Brain Language Metrics on Earnings Calls Transcripts

Overview

The exploitation of textual unstructured content (news, company filings, earnings calls etc) in financial analysis is quickly expanding across both quantitative and discretionary strategies as demonstrated by the growing number of academic papers and products in this domain.

The Brain Language Metrics on Earnings Calls Transcripts (BLMECT) dataset has the objective of monitoring several language metrics the quarterly earnings call transcripts for approximately 7000 global stocks.

The global earnings calls are sourced from Aiera, a global platform that monitors events and communications for a large universe of listed companies.

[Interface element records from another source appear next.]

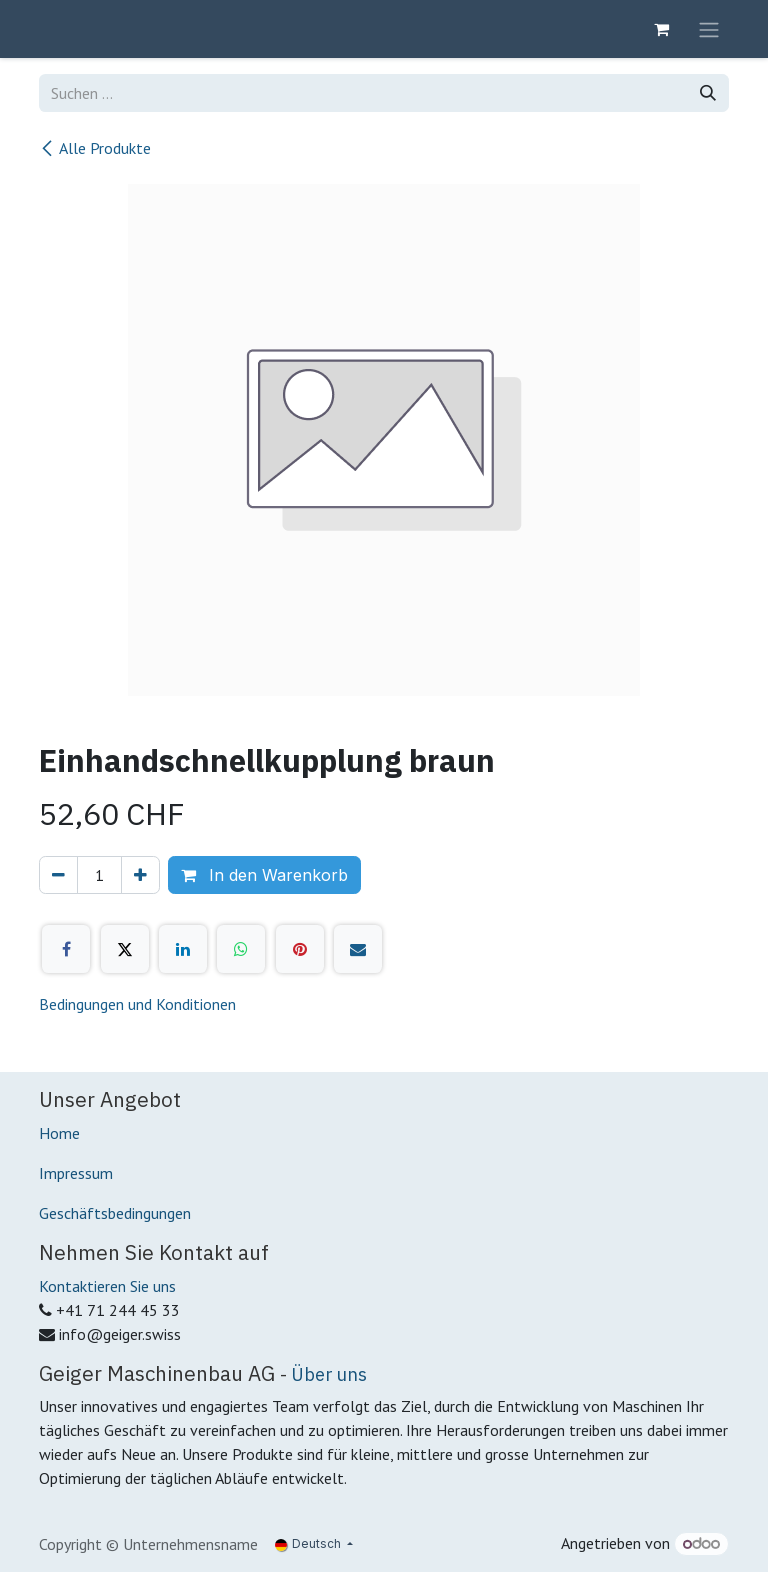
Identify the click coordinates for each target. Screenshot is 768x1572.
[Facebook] (66, 949)
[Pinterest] (300, 949)
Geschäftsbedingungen (115, 1213)
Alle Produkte (95, 148)
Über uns (329, 1374)
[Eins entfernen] (58, 875)
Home (59, 1133)
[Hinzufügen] (140, 875)
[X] (125, 949)
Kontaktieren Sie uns (107, 1286)
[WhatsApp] (241, 949)
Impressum (76, 1173)
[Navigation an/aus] (709, 29)
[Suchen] (708, 93)
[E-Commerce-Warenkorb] (661, 29)
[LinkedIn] (183, 949)
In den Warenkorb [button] (264, 875)
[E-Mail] (358, 949)
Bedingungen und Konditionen (137, 1004)
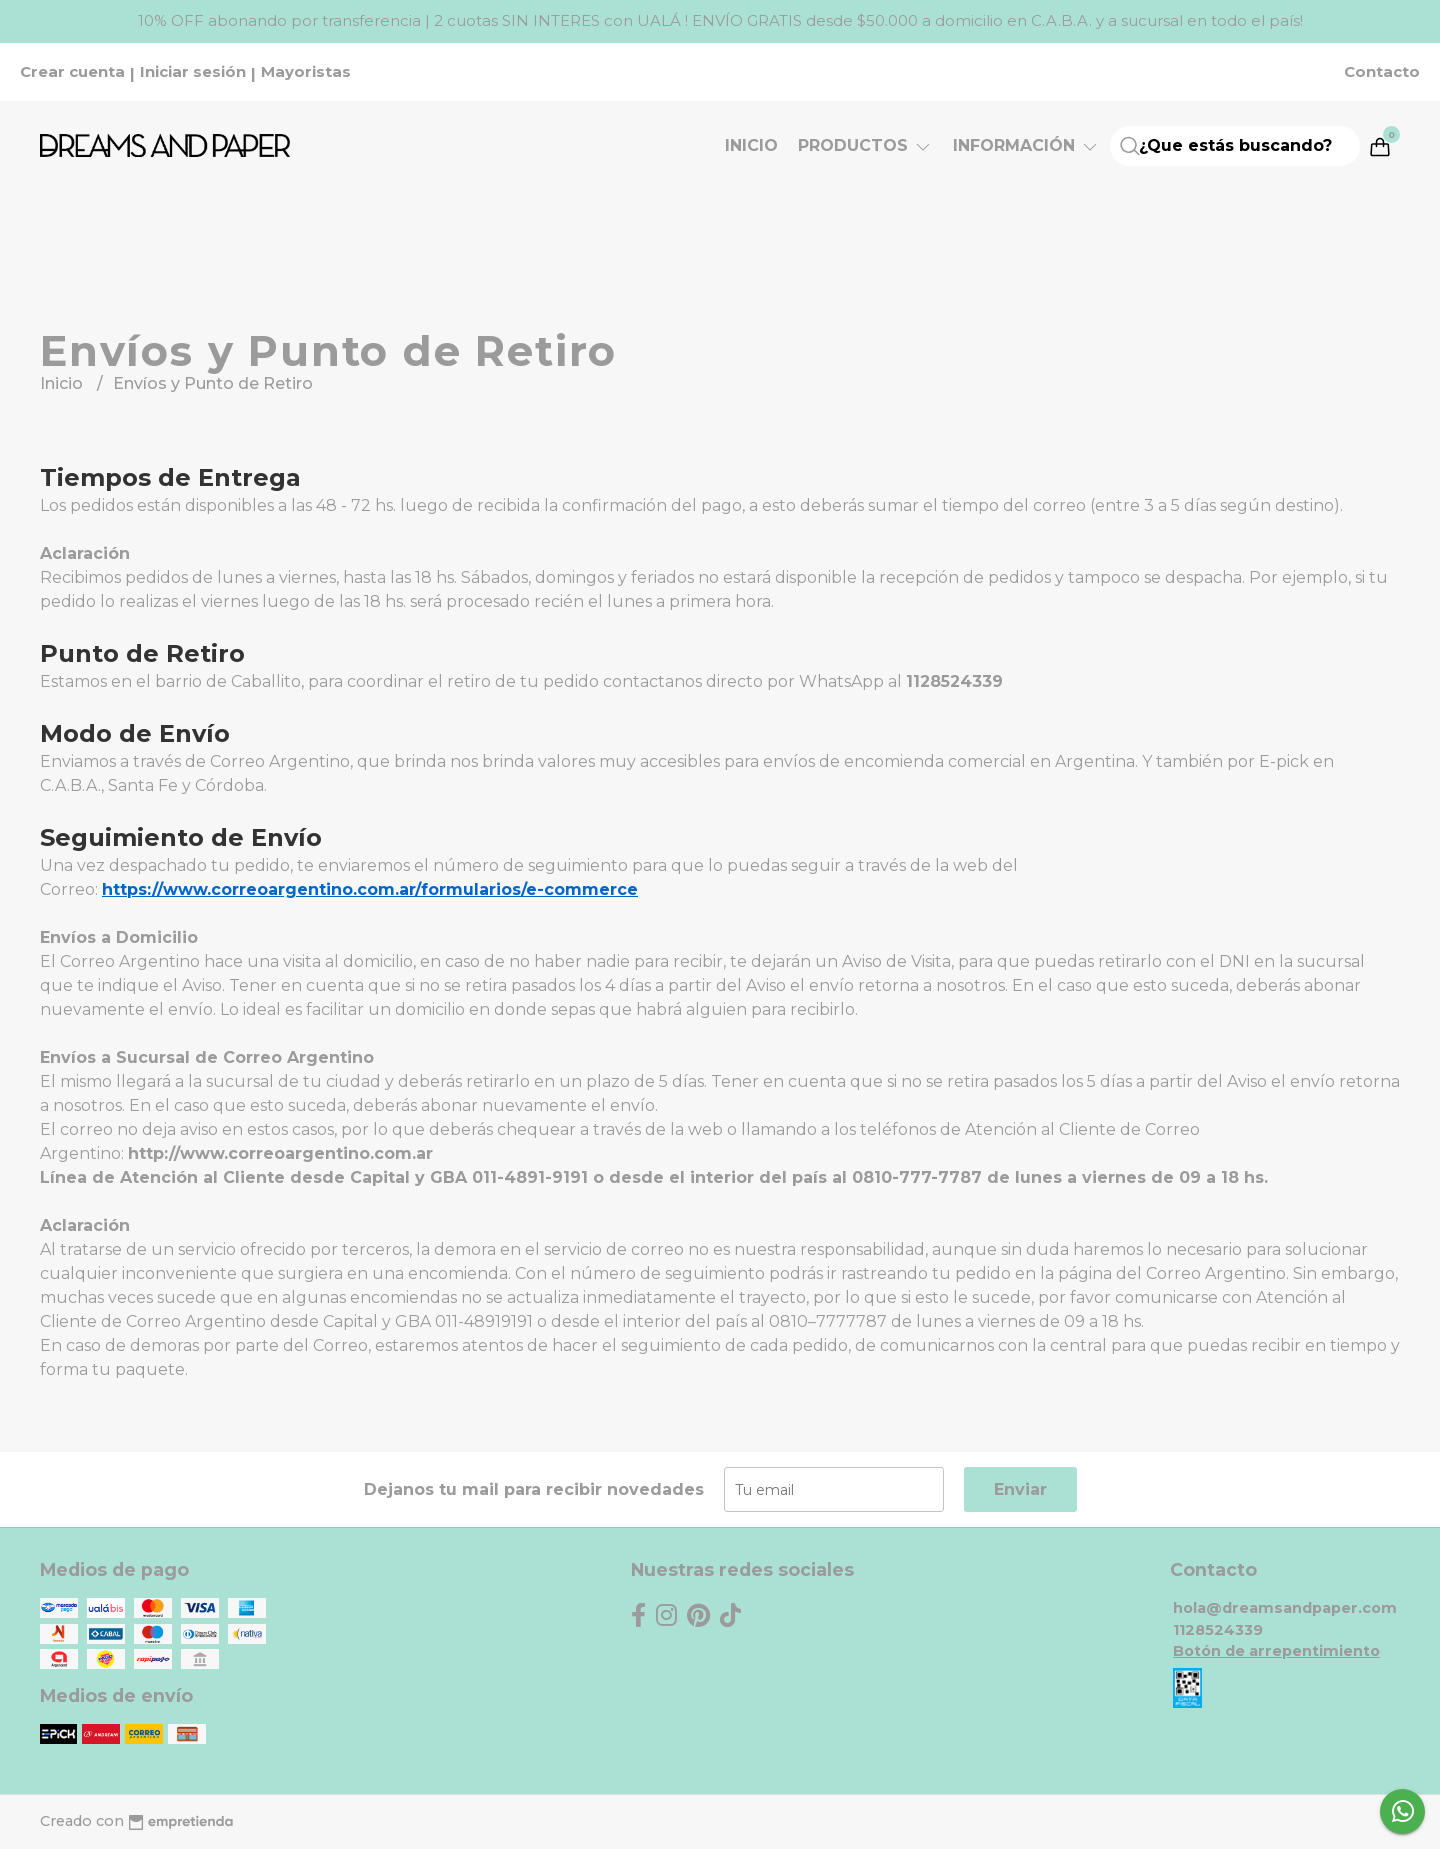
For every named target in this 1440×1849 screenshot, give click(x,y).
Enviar (1020, 1489)
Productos (865, 145)
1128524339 (1218, 1630)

The metrics calculation is reported separately for the following sections of the transcript: Management Discussion; Analysts’ Questions  and Management Answers to Analysts’ Questions.


Language Metrics 

The dataset is made of two parts; one includes the language metrics for the most recent earnings call transcript for each stock, namely:

  • Financial sentiment calculated using Brain proprietary Large Language Model approach
  • Percentage of words belonging to financial domain classified by language type (e.g. “litigious” language)
  • Readability scores
  • Lexical metrics such as lexical density and richness
  • Text statistics such as the transcript length
  • Similarity metrics between documents, also with respect to a specific language type (for example similarity with respect to “litigious” language or “uncertainty” language)
  • Differences of the various language metrics between documents (e.g. delta sentiment, delta readability score delta, delta percentage of a specific language type etc.)
Brain Language Metrics on Earnings Calls Transcripts

The dataset is updated daily as new earnings call transcripts are published. For each stock, data is updated quarterly with new earnings calls. Historical data is available starting from 2012. The data is delivered daily as CSV files published in an S3 bucket.